Studies report clustering of cardiovascular risk factors and increased cardiovascular events in healthy first-degree relatives (FDR) of subjects with intermittent claudication (IC). Family history is an independent risk factor in coronary artery disease but the role of genetic factors is undefined in peripheral arterial disease. The fibrin clot is the final product of the atherothrombotic process and is subject to genetic influence. We proposed that healthy male FDR of subjects with IC possess abnormalities in their fibrin clots.Methods:
This was a case-control family study. The FDR were recruited from claudicants attending vascular surgery out-patient clinics with the control subjects being recruited from the local primary care register.

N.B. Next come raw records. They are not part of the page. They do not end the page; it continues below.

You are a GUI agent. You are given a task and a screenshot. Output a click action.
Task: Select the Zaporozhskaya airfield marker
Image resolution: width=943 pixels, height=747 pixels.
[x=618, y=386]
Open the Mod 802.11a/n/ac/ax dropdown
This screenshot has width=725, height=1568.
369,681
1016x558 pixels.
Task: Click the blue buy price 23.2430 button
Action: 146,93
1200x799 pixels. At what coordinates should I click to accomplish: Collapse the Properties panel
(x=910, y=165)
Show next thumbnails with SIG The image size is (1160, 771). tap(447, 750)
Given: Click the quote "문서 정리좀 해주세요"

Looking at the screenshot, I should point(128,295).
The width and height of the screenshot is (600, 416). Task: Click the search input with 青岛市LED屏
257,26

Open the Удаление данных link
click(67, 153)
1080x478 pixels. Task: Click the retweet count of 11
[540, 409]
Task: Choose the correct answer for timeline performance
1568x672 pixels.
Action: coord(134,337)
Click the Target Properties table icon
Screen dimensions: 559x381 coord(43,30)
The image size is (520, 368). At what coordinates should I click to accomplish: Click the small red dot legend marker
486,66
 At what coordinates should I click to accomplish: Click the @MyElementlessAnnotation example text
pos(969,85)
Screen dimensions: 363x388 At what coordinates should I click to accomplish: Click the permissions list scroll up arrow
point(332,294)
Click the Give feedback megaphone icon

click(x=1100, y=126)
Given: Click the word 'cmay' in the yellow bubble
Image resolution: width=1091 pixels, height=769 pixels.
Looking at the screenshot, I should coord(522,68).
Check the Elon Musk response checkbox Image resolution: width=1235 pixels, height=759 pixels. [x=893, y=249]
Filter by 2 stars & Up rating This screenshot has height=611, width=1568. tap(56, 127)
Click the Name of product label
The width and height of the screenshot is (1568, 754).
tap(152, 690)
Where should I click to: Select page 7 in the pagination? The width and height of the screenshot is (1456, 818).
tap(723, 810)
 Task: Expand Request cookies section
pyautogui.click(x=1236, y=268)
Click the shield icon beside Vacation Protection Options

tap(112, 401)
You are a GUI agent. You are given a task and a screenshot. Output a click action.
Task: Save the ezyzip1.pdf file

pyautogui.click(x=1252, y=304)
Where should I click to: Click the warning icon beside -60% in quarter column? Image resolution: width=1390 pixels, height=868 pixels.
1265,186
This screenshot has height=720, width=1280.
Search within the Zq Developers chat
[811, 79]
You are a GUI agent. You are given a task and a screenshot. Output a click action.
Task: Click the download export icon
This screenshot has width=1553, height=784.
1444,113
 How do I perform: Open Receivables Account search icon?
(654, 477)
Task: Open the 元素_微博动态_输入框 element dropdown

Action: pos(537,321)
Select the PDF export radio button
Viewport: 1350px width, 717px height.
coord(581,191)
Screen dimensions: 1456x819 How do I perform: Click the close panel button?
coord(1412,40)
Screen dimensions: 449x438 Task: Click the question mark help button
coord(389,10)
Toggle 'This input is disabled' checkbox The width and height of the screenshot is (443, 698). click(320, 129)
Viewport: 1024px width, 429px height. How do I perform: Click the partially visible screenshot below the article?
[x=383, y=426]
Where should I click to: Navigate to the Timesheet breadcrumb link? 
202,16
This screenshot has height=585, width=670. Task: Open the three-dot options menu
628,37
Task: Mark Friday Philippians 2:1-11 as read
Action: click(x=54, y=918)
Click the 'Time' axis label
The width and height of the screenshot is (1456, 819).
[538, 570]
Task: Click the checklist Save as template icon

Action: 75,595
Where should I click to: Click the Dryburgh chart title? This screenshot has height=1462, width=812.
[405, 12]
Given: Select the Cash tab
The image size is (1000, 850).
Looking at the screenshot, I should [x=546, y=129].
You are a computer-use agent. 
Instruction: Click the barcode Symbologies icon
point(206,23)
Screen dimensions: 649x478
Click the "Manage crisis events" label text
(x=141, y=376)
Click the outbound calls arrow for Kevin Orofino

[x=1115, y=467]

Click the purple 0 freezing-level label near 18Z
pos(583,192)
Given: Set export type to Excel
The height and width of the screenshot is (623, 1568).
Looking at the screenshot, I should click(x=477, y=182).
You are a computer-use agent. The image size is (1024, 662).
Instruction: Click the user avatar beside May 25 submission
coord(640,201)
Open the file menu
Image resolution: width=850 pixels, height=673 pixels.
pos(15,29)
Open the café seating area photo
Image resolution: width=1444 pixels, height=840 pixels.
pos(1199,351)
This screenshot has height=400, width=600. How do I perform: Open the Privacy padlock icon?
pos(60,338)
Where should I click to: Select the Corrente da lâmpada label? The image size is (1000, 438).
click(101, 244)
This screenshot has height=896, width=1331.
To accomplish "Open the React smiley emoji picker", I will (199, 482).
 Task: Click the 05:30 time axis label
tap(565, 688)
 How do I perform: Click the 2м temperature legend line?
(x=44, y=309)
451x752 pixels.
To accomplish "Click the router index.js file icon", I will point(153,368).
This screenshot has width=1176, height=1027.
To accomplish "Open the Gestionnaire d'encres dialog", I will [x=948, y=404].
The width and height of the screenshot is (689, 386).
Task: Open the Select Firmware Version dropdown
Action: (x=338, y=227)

A total of 106 white European male FDR of male subjects with IC were age matched with 107 white European male control subjects from an identical geographic area. The control subjects had no FDR with a history of symptomatic cardiovascular disease, and subjects from both groups were free from a personal history of symptomatic cardiovascular disease or diabetes mellitus. Ex vivo assays for fibrin clot permeation, fiber thickness, factor XIII cross-linking activity, and fibrinolysis were performed on the plasma of the above subjects. In addition, linear regression analysis was undertaken to determine factors associated with clot parameters.Results:
For controls and FDR, respectively, fiber thickness by turbidity was 0.75 (0.67-0.93) vs 0.86 (0.75-0.98) (P< .001), and FXIII cross-linking activity was 105% (87-141) vs 133% (103-155) (P< .001). On confocal microscopy, fibers measured 315.8 (307.0-324.6) vs 405.1 (397.6-412.6) nm (P< .001), and lysis front velocity was 12.66 (6.38-18.94) vs 4.83 (2.50-7.17), μm/min (P= .018). Linear regression analysis revealed cholesterol was associated with changes in certain clot parameters.Conclusion:
The healthy FDR of subjects with IC produce clots which have thicker fibers, increased cross-linking, and resistance to fibrinolysis when compared to controls. This supports the potential genetic basis of peripheral arterial disease and highlights that cholesterol may contribute to this abnormal structure. This suggests that the FDR of subjects with IC, an apparently healthy sub-group of the population, have an elevated cardiovascular risk associated with abnormalities in their clot structure.Clinical Relevance:
This study furthers our understanding of the pathophysiology of peripheral arterial disease, and is supported by our previous work on abnormalities in fibrin clot structure in the formation and progression of coronary artery disease. The study highlights the possible contribution of familial factors through transmission of an abnormal clot structure to the development of symptomatic cardiovascular disease. Most importantly, this work identifies the apparently healthy FDR group of the population as potentially at high cardiovascular risk and raises the question regarding the need for primary prevention in this group.